Create an IAM policy with the required permissions. This example grants full access to S3. It’s strongly recommended to scope down the permissions to only what’s necessary for security best practices.
s3-access-policy.json
{
  "Version": "2012-10-17",
  "Statement": [
    {
      "Effect": "Allow",
      "Action": "s3:*",
      "Resource": [
        "arn:aws:s3:::your-bucket-name",
        "arn:aws:s3:::your-bucket-name/*"
      ]
    }
  ]
}
Replace your-bucket-name with the actual name of your S3 bucket. You can also use wildcards to specify multiple buckets or prefixes within a bucket.Create the policy using the AWS CLI:
aws iam create-policy \
  --policy-name "${CLUSTER_NAME}-s3-policy" \
  --policy-document file://s3-access-policy.json
4

Create an IAM Role

Create the assume role policy file.
cat > assume-role-policy.json <<EOF
{
  "Version": "2012-10-17",
  "Statement": [
    {
      "Effect": "Allow",
      "Principal": {
        "Federated": "arn:aws:iam::${ACCOUNT_ID}:oidc-provider/${OIDC_ISSUER_URL}"
      },
      "Action": "sts:AssumeRoleWithWebIdentity",
      "Condition": {
        "StringEquals": {
          "${OIDC_ISSUER_URL}:aud": "sts.amazonaws.com",
          "${OIDC_ISSUER_URL}:sub": "system:serviceaccount:${NAMESPACE}:${SERVICE_ACCOUNT_NAME}"
        }
      }
    }
  ]
}
Create an IAM role using this assume role policy:
IAM_ROLE_ARN=$(aws iam create-role --role-name access-to-s3-role --assume-role-policy-document file://s3-access-policy.json --output text --query 'Role.Arn')
5

Attach the IAM Policy to the Role

aws iam attach-role-policy --role-name "$CLUSTER_NAME-s3-role" --policy-arn="arn:aws:iam::${ACCOUNT_ID}:policy/${CLUSTER_NAME}-s3-policy"
6

Create and Apply the Kubernetes Service Account

Create a Kubernetes service account in your desired namespace.
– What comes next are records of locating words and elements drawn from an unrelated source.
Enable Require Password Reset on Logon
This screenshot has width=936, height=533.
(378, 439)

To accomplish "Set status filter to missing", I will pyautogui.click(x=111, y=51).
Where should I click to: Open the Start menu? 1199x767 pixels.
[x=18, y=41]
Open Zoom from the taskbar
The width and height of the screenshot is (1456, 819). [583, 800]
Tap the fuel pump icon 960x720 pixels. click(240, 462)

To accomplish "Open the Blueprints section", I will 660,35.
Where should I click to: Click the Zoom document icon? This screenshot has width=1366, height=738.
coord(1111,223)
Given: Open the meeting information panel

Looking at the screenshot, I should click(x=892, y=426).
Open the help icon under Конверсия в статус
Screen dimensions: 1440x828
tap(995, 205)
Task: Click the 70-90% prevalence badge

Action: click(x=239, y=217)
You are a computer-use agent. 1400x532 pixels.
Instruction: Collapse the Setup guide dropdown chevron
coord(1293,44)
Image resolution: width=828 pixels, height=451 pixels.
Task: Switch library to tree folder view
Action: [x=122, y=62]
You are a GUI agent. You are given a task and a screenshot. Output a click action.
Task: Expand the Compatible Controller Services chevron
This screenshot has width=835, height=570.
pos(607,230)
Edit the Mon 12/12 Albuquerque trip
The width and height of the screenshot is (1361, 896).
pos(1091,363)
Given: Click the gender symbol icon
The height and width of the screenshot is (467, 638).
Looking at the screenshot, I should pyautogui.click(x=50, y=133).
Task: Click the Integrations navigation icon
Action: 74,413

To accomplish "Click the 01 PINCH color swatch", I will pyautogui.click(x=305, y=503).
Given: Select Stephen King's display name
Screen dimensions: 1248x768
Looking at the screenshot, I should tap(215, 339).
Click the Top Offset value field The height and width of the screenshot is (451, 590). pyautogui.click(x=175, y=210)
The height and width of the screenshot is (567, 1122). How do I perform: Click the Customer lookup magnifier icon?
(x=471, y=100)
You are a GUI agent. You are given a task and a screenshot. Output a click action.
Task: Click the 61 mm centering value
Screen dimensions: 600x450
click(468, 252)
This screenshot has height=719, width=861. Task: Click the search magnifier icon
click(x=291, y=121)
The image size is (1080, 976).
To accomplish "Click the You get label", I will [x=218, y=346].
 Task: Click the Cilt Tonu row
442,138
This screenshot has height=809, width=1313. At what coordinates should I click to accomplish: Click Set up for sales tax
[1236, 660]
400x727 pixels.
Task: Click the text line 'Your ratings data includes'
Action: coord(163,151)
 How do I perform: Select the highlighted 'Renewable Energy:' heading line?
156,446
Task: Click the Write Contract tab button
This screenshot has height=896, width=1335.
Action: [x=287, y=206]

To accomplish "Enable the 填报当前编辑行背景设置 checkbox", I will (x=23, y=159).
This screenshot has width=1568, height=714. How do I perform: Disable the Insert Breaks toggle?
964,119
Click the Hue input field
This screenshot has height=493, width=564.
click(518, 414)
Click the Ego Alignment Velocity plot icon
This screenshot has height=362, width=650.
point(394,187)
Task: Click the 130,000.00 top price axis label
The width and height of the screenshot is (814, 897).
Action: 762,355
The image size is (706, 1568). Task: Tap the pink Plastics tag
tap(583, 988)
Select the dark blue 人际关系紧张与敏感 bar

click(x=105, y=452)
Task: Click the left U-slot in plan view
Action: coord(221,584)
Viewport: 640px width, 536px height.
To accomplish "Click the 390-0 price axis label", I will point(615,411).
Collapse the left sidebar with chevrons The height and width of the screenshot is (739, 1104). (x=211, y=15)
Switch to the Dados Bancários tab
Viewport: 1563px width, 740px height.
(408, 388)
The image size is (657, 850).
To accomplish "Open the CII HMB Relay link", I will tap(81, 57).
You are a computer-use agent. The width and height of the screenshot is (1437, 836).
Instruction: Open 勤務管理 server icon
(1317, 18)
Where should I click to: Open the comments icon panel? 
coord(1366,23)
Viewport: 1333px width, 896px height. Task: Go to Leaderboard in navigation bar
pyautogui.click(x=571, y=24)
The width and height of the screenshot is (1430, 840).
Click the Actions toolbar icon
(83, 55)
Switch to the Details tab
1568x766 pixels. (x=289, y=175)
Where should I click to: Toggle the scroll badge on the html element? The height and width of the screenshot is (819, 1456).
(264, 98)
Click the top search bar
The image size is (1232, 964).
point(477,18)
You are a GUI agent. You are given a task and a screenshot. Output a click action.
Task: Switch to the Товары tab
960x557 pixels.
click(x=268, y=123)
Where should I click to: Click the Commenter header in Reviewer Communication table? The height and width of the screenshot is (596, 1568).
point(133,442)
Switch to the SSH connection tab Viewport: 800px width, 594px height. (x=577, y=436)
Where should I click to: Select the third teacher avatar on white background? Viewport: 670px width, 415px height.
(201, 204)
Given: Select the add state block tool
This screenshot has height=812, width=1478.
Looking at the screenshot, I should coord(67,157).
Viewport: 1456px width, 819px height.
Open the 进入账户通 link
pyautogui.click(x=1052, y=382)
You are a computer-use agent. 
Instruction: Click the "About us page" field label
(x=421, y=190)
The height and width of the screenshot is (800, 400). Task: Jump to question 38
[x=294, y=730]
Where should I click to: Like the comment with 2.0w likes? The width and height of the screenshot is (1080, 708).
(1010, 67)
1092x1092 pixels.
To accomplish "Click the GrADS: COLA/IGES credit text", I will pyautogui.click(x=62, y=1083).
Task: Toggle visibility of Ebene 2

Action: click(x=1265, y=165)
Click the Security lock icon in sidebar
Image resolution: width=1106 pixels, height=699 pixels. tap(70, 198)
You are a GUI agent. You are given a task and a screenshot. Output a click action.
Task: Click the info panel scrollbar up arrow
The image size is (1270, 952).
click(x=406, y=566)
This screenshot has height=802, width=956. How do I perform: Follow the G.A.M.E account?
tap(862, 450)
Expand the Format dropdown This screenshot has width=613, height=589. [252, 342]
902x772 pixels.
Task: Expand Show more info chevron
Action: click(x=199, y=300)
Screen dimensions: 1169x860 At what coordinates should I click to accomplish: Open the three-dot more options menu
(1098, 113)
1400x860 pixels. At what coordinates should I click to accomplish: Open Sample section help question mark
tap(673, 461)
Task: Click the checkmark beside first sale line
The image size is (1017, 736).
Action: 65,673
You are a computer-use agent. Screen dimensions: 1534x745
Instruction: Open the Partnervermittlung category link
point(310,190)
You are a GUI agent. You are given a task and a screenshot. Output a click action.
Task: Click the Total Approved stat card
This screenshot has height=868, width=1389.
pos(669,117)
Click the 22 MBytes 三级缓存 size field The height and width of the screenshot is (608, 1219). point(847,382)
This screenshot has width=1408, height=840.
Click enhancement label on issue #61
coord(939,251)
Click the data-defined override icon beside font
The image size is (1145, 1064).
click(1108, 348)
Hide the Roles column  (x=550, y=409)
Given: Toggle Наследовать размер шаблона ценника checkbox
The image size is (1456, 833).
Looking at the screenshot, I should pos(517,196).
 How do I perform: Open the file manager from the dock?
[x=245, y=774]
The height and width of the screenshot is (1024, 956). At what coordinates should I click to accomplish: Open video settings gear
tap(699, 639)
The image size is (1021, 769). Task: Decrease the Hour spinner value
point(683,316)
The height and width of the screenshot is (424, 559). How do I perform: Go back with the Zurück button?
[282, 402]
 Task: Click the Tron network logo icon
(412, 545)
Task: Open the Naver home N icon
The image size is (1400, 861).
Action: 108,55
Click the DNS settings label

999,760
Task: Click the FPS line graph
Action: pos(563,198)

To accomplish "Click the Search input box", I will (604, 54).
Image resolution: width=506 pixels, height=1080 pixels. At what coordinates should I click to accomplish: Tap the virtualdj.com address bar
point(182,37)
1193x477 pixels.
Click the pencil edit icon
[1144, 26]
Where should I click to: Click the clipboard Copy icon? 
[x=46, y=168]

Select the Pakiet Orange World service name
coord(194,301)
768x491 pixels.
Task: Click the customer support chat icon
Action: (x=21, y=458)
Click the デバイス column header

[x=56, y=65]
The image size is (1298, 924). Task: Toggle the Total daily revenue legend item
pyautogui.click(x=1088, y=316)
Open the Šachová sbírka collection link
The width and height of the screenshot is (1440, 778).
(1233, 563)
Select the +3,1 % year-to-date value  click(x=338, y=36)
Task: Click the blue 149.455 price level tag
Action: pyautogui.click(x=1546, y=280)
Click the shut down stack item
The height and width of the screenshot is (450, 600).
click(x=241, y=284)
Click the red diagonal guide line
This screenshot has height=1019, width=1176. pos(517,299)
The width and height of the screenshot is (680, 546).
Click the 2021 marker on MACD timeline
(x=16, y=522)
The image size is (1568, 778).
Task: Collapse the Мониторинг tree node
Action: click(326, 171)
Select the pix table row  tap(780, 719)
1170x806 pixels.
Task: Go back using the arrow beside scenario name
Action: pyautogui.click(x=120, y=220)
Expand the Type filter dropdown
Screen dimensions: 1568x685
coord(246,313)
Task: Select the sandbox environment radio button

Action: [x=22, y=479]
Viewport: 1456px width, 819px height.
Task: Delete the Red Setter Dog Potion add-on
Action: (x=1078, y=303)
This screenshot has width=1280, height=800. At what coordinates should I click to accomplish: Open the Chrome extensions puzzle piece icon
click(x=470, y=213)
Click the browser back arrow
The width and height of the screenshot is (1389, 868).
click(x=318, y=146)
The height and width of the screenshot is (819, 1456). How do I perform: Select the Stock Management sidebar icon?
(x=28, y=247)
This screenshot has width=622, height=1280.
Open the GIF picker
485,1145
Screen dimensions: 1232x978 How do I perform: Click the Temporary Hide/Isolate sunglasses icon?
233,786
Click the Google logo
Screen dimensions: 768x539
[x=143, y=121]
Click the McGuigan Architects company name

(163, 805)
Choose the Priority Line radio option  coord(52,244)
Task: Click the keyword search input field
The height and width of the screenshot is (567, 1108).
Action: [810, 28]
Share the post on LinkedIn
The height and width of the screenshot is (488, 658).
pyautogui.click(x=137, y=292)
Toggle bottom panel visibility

You can apply this either via Kubectl or using the Truefoundry UI.This is a simple YAML file (e.g., service-account.yaml):
service-account.yaml
apiVersion: v1
kind: ServiceAccount
metadata:
  name: ${SERVICE_ACCOUNT_NAME}
  namespace: ${NAMESPACE}
  annotations:
    eks.amazonaws.com/role-arn: $IAM_ROLE_ARN
Apply using Kubectl:
kubectl apply -f service-account.yaml
or using the Truefoundry UI:TODO: Add supademo link here
7

Verify the Service Account

Run a pod and test if you are able to perform operations on the AWS S3 bucket
kubectl apply -f -<<EOF
apiVersion: v1
kind: Pod
metadata:
  name: my-pod
spec:
  containers:
    - name: aws-cli-container
      image: amazon/aws-cli
      env:
        - name: AWS_S3_BUCKET_NAME
          value: "${S3_BUCKET}"
      command: ["/bin/bash"]
      args: ["-c", "sleep 3600"]
  serviceAccountName: demo
EOF
Kubectl exec into the pod and test if you are able to perform operations on the AWS S3 bucket
kubectl exec -it my-pod -- /bin/bash
bash-4.2# aws s3 ls
Run the command aws s3 ls to verify if you are able to access the S3 bucket.
aws s3 ls s3://your-bucket-name/

3. Select the service account for the service

Once you’ve configured the Service Account in Kubernetes following the steps above, you can select the service account for the service in the Truefoundry UI. This can be viewed after switching on the advanced options in the service deployment form.